Opened 6 years ago

Closed 6 years ago

#18682 closed enhancement (fixed)

Add SetSystem.is_connected()

Reported by: Rudi Owned by: Rudi
Priority: major Milestone: sage-6.8
Component: matroid theory Keywords:
Cc: chaoxu, vdelecroix Merged in:
Authors: Rudi Pendavingh Reviewers: Nathann Cohen
Report Upstream: N/A Work issues:
Branch: 7b136ab (Commits) Commit: 7b136abb135ee7872ef4999b06d1893d79905f4a
Dependencies: Stopgaps:

Description

Add a routine for testing connectivity of a SetSystem?.

Change History (27)

comment:1 Changed 6 years ago by Rudi

  • Branch set to u/Rudi/add_setsystem_is_connected__

comment:2 Changed 6 years ago by Rudi

  • Cc chaoxu added
  • Commit set to b91c71c431875d347257e5d410534ed20b21b435

First try.

sage: from sage.matroids.set_system import SetSystem
sage: M = Matroid(MatrixSpace(GF(2), 500,1000).random_element())
sage: B = M.basis()
sage: %time FC = [M.fundamental_cocircuit(B,e) for e in B]
CPU times: user 27.5 ms, sys: 3.13 ms, total: 30.7 ms
Wall time: 30.4 ms
sage: %time S = SetSystem(list(M.groundset()), FC)
CPU times: user 5.06 ms, sys: 106 µs, total: 5.17 ms
Wall time: 5.18 ms
sage: timeit("S.is_connected()")
625 loops, best of 3: 12.8 µs per loop

New commits:

b91c71cAdded SetSystem.is_connected()

comment:3 follow-up: Changed 6 years ago by ncohen

  • Cc vdelecroix added

Hypergraph.is_connected() :-/

Guys, we are doing this work twice :-/

Nathann

comment:4 in reply to: ↑ 3 ; follow-up: Changed 6 years ago by Rudi

Replying to ncohen:

Hypergraph.is_connected() :-/

Guys, we are doing this work twice :-/

I'm helping to speed up the code in this ticket #18539, for that we just need a fast connectivity checker.

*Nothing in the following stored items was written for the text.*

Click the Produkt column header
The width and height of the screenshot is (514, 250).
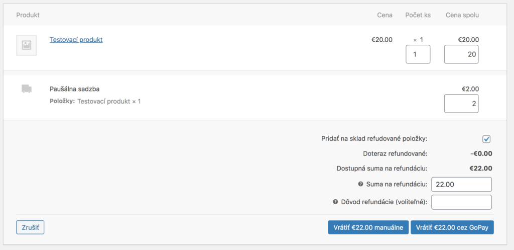28,15
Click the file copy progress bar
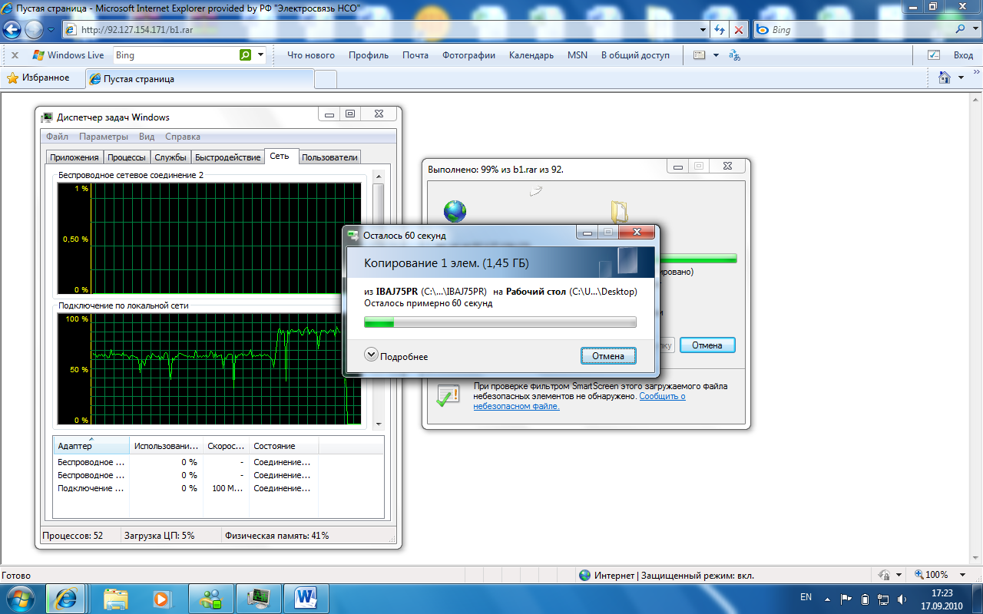983x614 pixels. (x=500, y=322)
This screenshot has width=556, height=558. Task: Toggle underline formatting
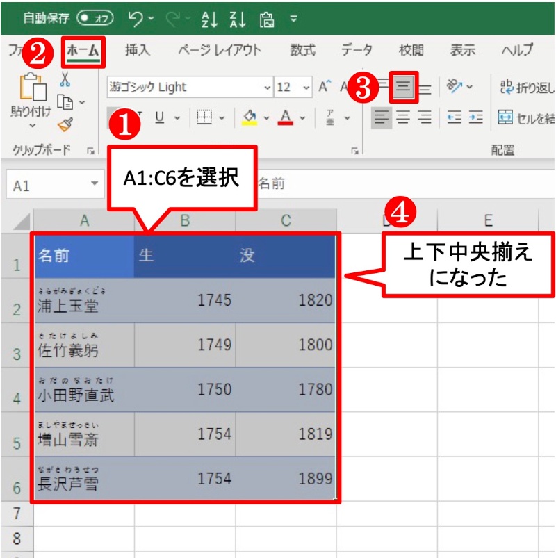(x=159, y=117)
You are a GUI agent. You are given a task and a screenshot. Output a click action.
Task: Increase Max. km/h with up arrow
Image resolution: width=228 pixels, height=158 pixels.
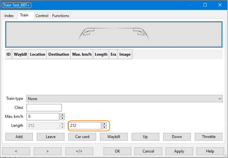[63, 115]
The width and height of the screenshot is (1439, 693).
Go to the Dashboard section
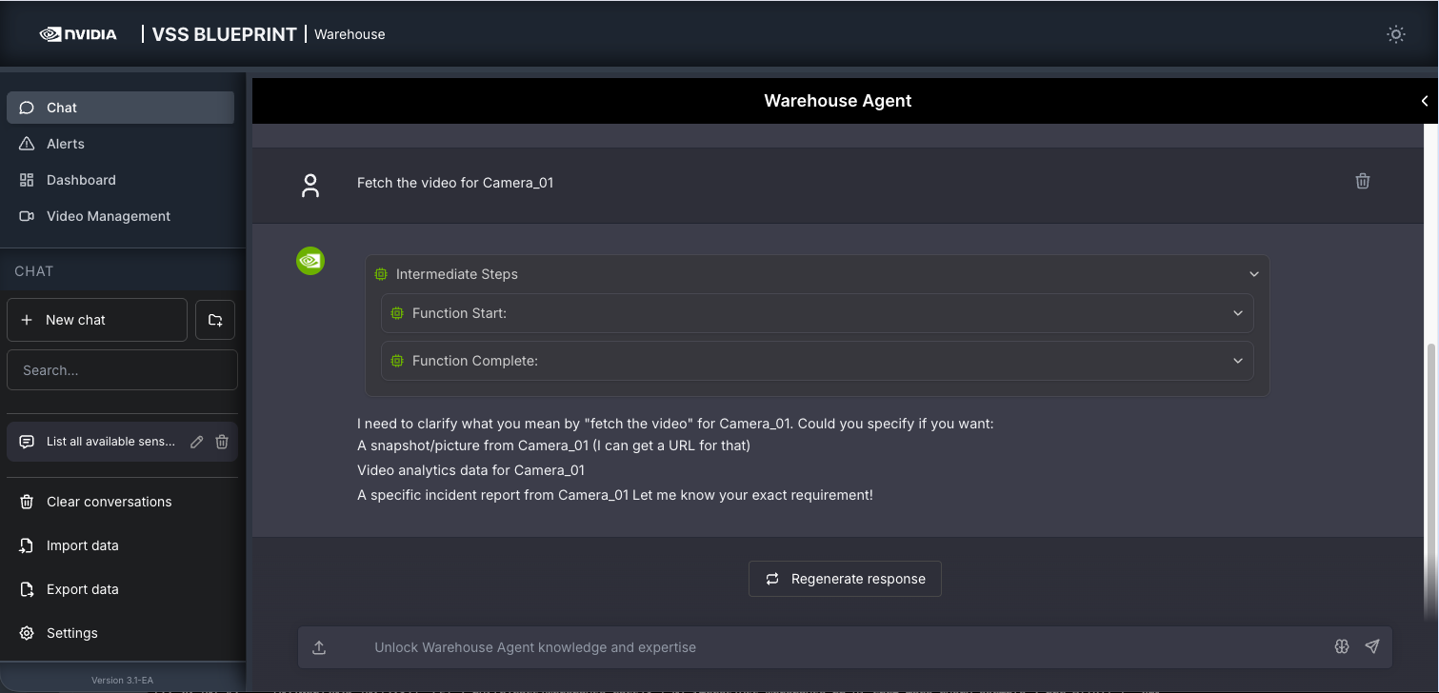[81, 180]
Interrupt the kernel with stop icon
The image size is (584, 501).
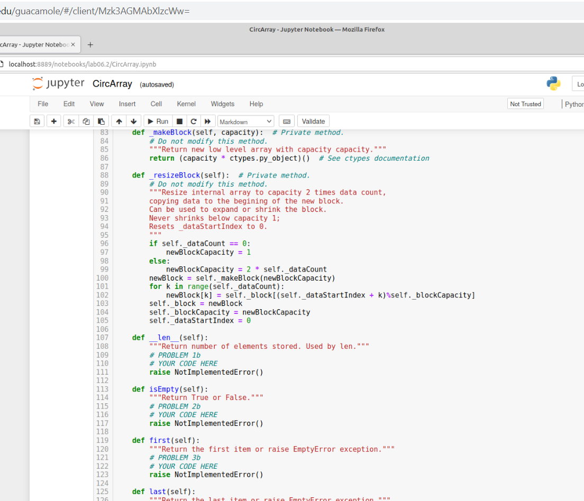(x=179, y=121)
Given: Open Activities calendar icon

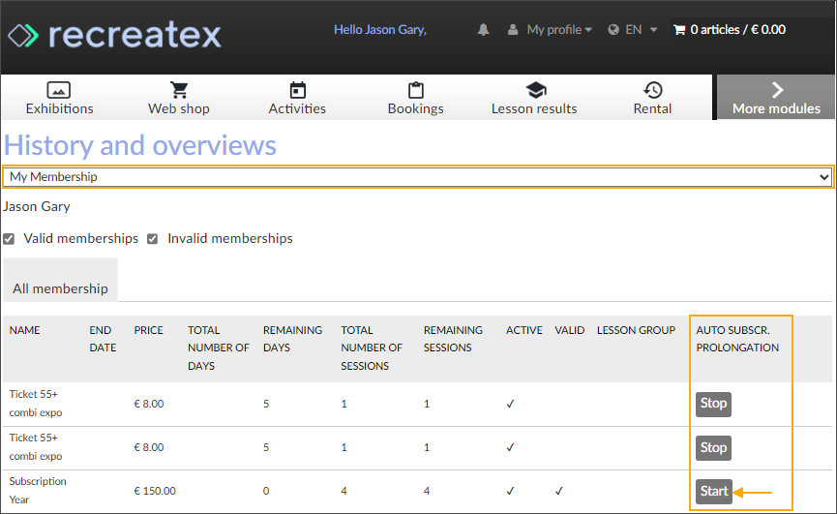Looking at the screenshot, I should click(297, 90).
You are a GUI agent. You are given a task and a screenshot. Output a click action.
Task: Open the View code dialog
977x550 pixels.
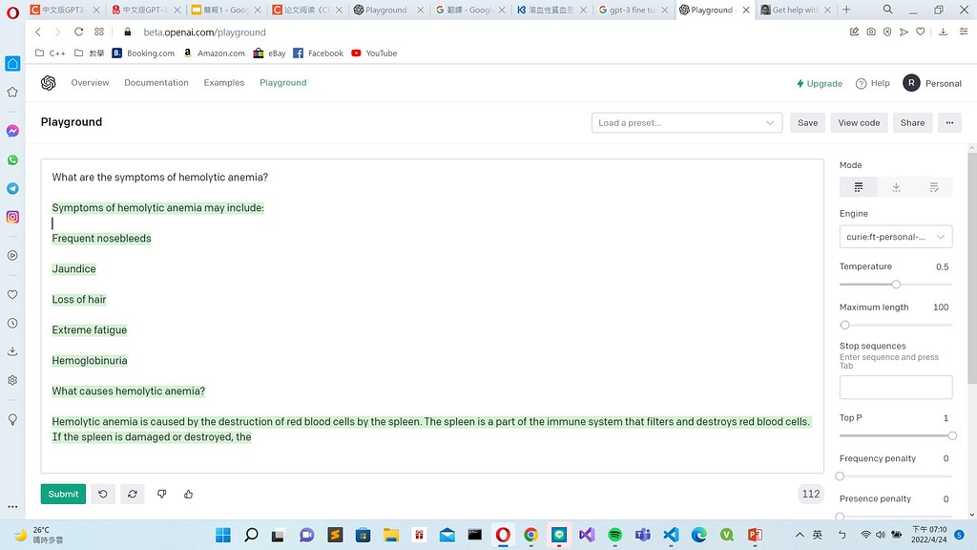(x=858, y=122)
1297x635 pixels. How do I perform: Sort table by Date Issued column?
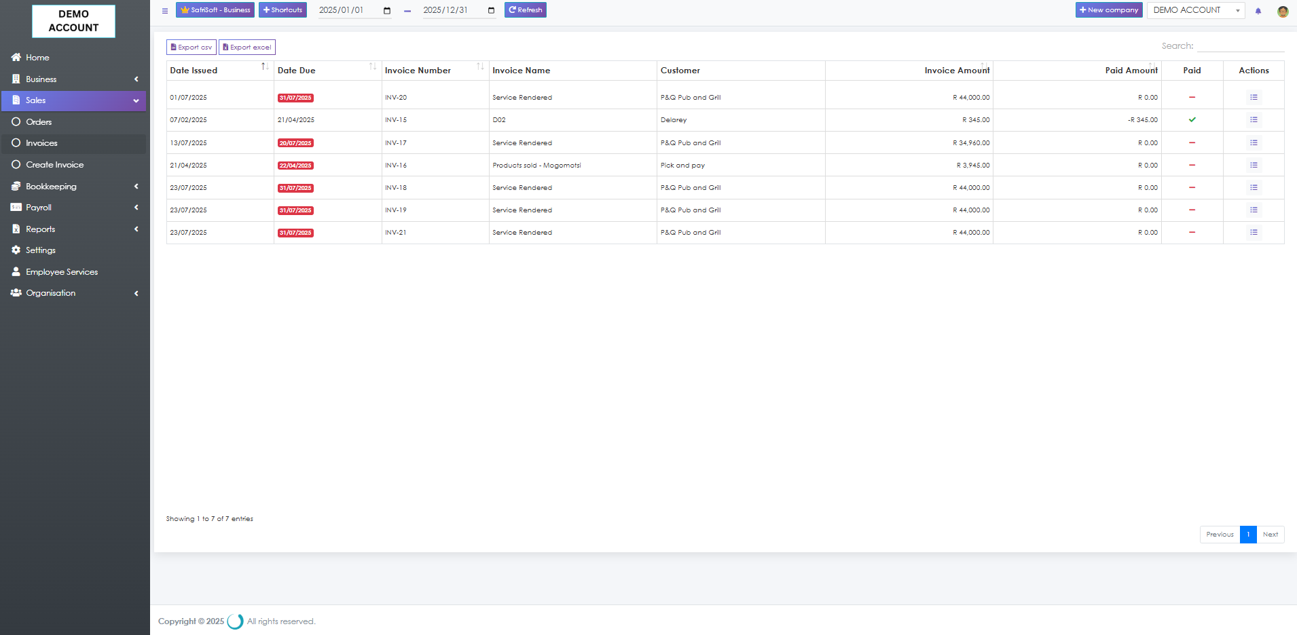[220, 71]
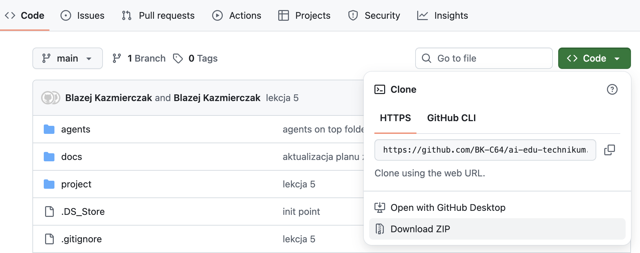
Task: Open with GitHub Desktop
Action: click(x=448, y=207)
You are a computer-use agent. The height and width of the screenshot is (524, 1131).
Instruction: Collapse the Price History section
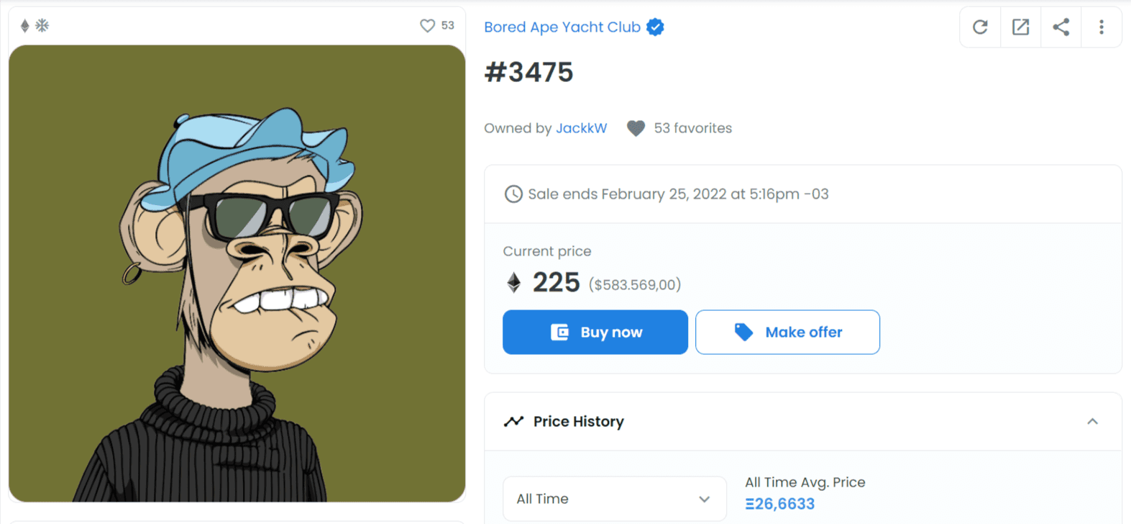pyautogui.click(x=1093, y=421)
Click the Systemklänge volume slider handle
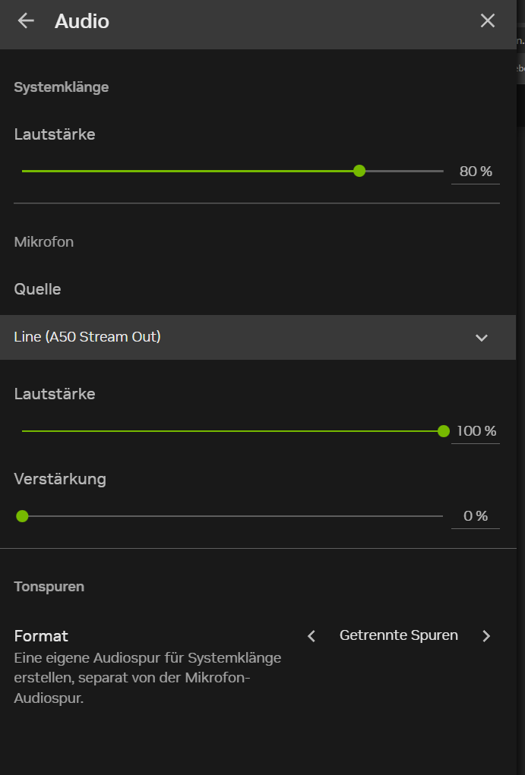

I tried Sage's Hypergraph first, but look at this (same example as above):

sage: %time S = Hypergraph(points = list(M.groundset()), blocks =FC)
CPU times: user 1.17 s, sys: 20.9 ms, total: 1.19 s
Wall time: 1.18 s
sage: %time S.is_connected()
CPU times: user 50.7 s, sys: 593 ms, total: 51.3 s
Wall time: 50.7 s
True

Compared to SetSystem?, the Hypergraph I want takes 200 times longer to construct, and finding out if it is connected takes about 4 million times longer.

So what would you do in this case?

comment:5 in reply to: ↑ 4 ; follow-up: Changed 6 years ago by ncohen

Compared to SetSystem?, the Hypergraph I want takes 200 times longer to construct, and finding out if it is connected takes about 4 million times longer.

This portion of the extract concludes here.